Noam Scheiber has a fascinating piece about the politics of TARP and whether TARP could have been more politically popular within the same policy framework.
I think if they took Bank of America or Citigroup and did a serious reorganization it would have potentially made people think that the government was serious about a penalty for the backstop; on the other hand, the short-term costs would have been larger in exchange for a better long-term situation, and as such would have been even more highly unpopular politically. The more obvious case is Ezra Klein’s point for pushing for financial reform earlier and more aggressively.
One other political point that I don’t think was emphasized enough was that there were many, many people who voted for TARP who fought and voted against the financial reform bill. And they are almost all Republicans, and they are almost all now getting rewarded in campaign contributions.
Zach Carter has a must-read about this point: ” Of the 69 House members who voted with Wall Street on both the bailout and financial reform, 60 are Republicans, while nine are Democrats.

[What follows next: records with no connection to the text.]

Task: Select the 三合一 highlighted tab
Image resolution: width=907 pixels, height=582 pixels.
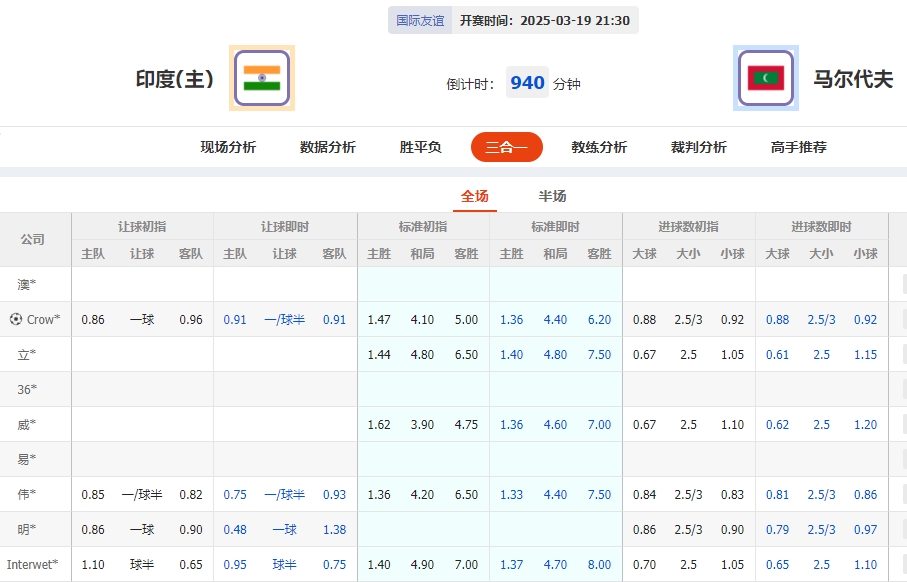Action: tap(506, 147)
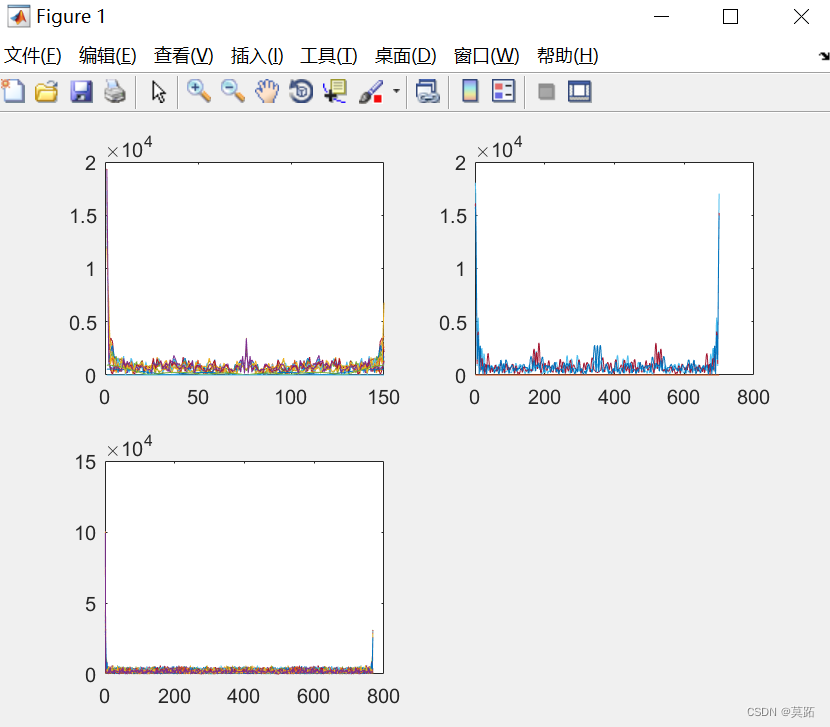This screenshot has width=830, height=727.
Task: Save the figure using the Save icon
Action: [80, 91]
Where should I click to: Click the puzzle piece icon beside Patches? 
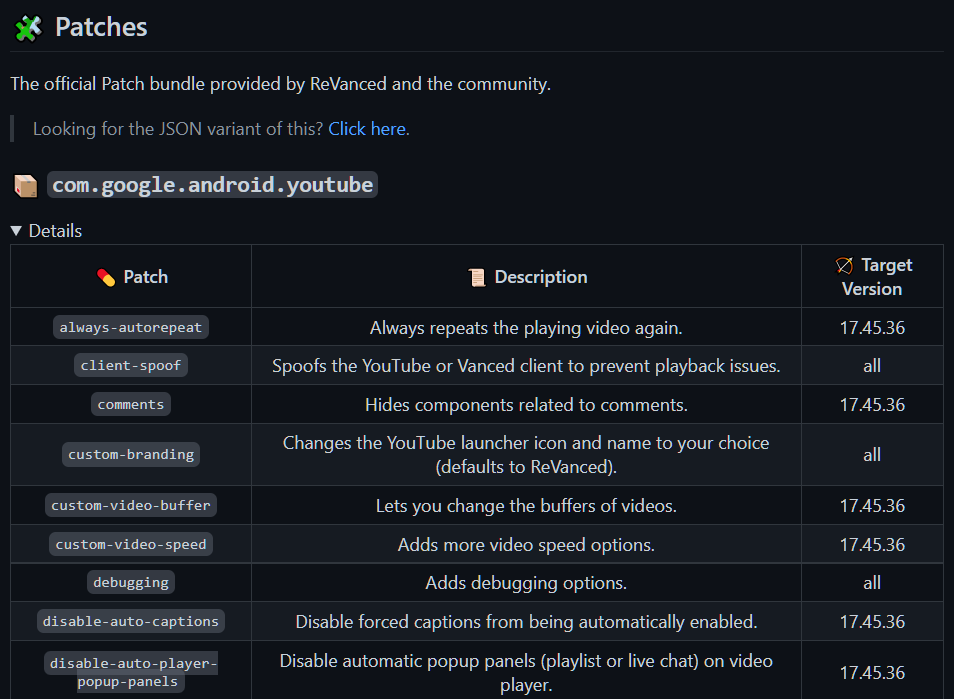click(28, 28)
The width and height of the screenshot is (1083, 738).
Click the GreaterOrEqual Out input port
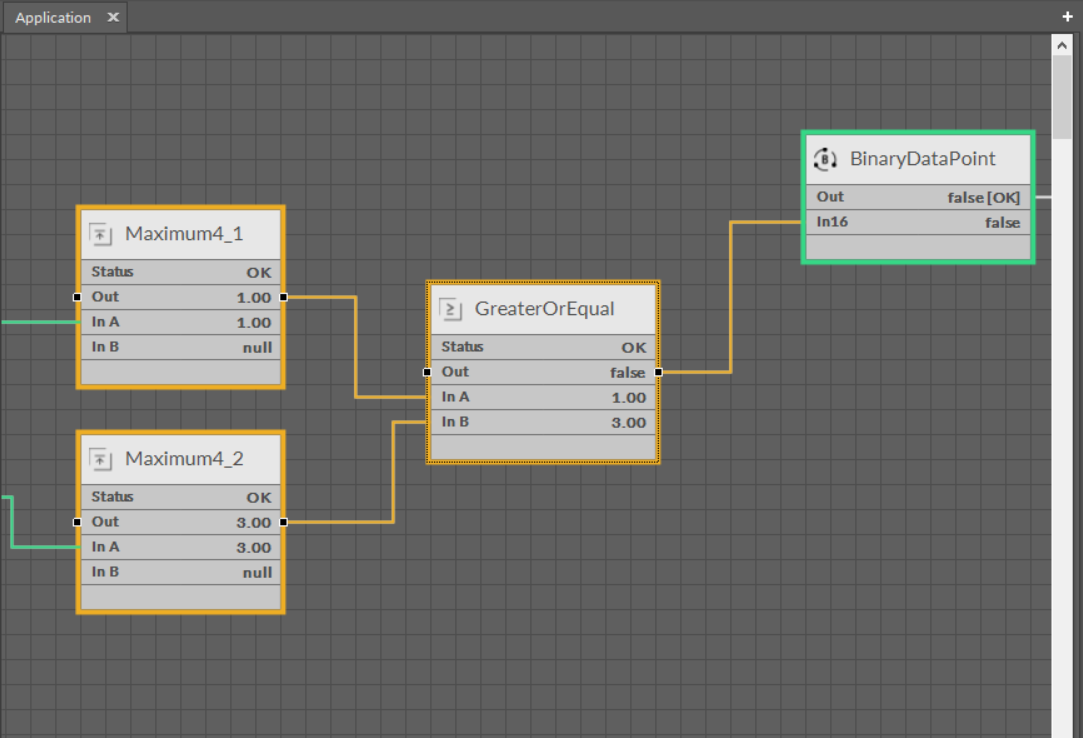(427, 372)
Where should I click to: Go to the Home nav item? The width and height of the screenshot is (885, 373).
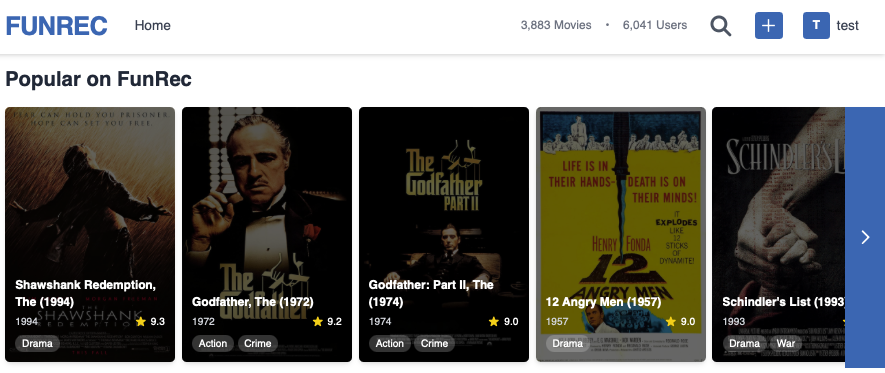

All 21 Senators who voted with Wall Street on both issues are Republicans, and Republicans raked in over 90 percent of the total campaign contributions.”
This gets under my skin, because one of the smartest and strongest proposals in the bill that was added from the original Treasury proposal was prefunding the resolution mechanism. There are arguments against this mechanism, but Republicans and conservative commentators describing it as a “bailout fund”, Mitch McConnell above all, were certainly following Wall Street’s marching orders in a successful attempt to get funding for the midterms. Mitch McConnell voted for TARP, against financial reform, set the narrative to weaken it, and got paid handsomely. Nice gig.
Here’s an important graph from Zach’s piece:
Zach has a full list of the 69 House members and 21 Senators who voted for TARP and against the financial reform bill. I wished they had gotten hammered harder for this cynicism.